Drained agricultural peatland soils are important sources of nitrous oxide and carbon dioxide – glyphosate seems to increase emissions
Article: Two contrasting years of continuous N2O and CO2 fluxes on a shallow-peated drained agricultural boreal peatland
Authors: Gerin, Stephanie et al.
Publication: Agricultural and Forest Meteorology
Agriculture contributes significantly to the global anthropogenic greenhouse gas emissions. The soils are well known to be significant sources of nitrous oxide on a global scale, mainly due to the application of synthetic fertilizers and peatland degradation.
Drained agricultural boreal peatlands are a large source of nitrous oxide (N2O) and carbon dioxide (CO2).
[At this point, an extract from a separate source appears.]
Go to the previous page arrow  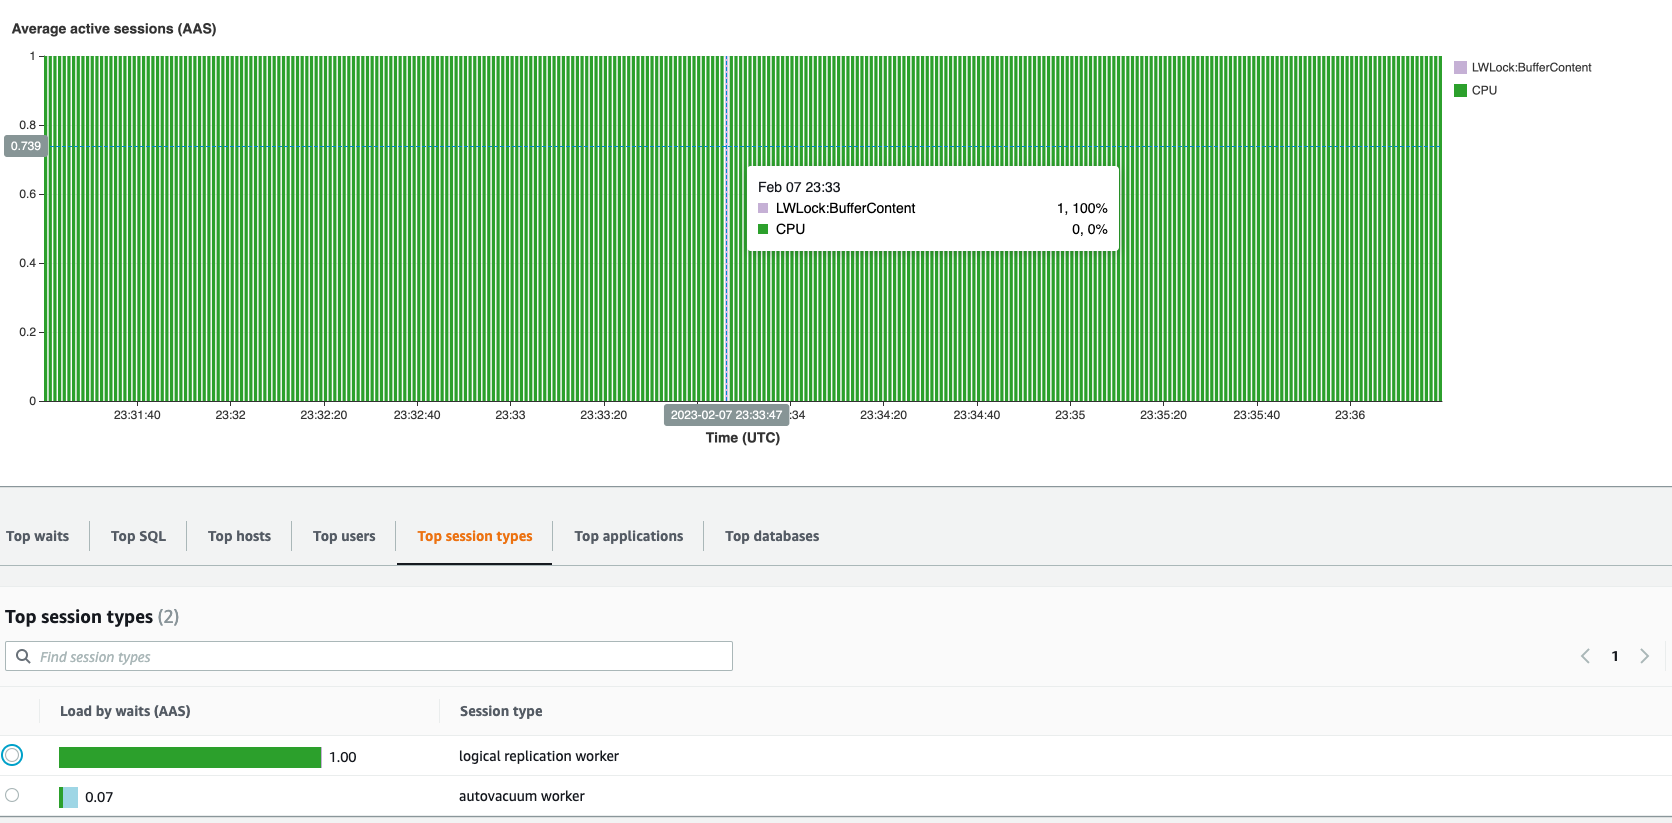[x=1585, y=656]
In Finland, cultivated peat soils represent ca. 13% of agricultural soils, but they contribute 43% of the total nitrous oxide emissions and 82% of the total carbon dioxide emissions from agricultural lands.
Nitrous oxide fluxes have high spatial and temporal variability. Thus, continuous measurements are needed to better understand how nitrous oxide emissions are triggered and to reduce the uncertainty of annual nitrous oxide budget estimations.
This study presents a two-year-long time series of continuous measurements of carbon dioxide and nitrous oxide fluxes of a shallow-peated drained agricultural peatland. The research field is located in Ruukki, Jokioinen, in Finland, and it is cultivated for grass silage. The fluxes were measured with the eddy covariance technique.
Overall, continuous measurements confirm that drained peat soils used for agriculture are significant sources of carbon dioxide and nitrous oxide. Several peak events of nitrous oxide were observed throughout all seasons. The peaks were associated with meteorological or management events, such as soil thawing or freezing, precipitation, fertilization, and glyphosate application.
Winter 2019–2020 was warmer than usual, with several soil freezing and thawing cycles taking place. The melting snow and thawing soil caused emission peaks of nitrous oxide. Carbon dioxide emissions were also higher during the warm winter than the following year, which was closer to the long-term average in terms of temperature and snow cover.
The application of glyphosate seemed to increase the emissions of both nitrous oxide and carbon dioxide. Glyphosate is known to kill plants in one to three weeks after application, which is when it was possible to start observing the high fluxes. More in-depth experiments should be conducted to better understand the impact of glyphosate application on greenhouse gas emissions.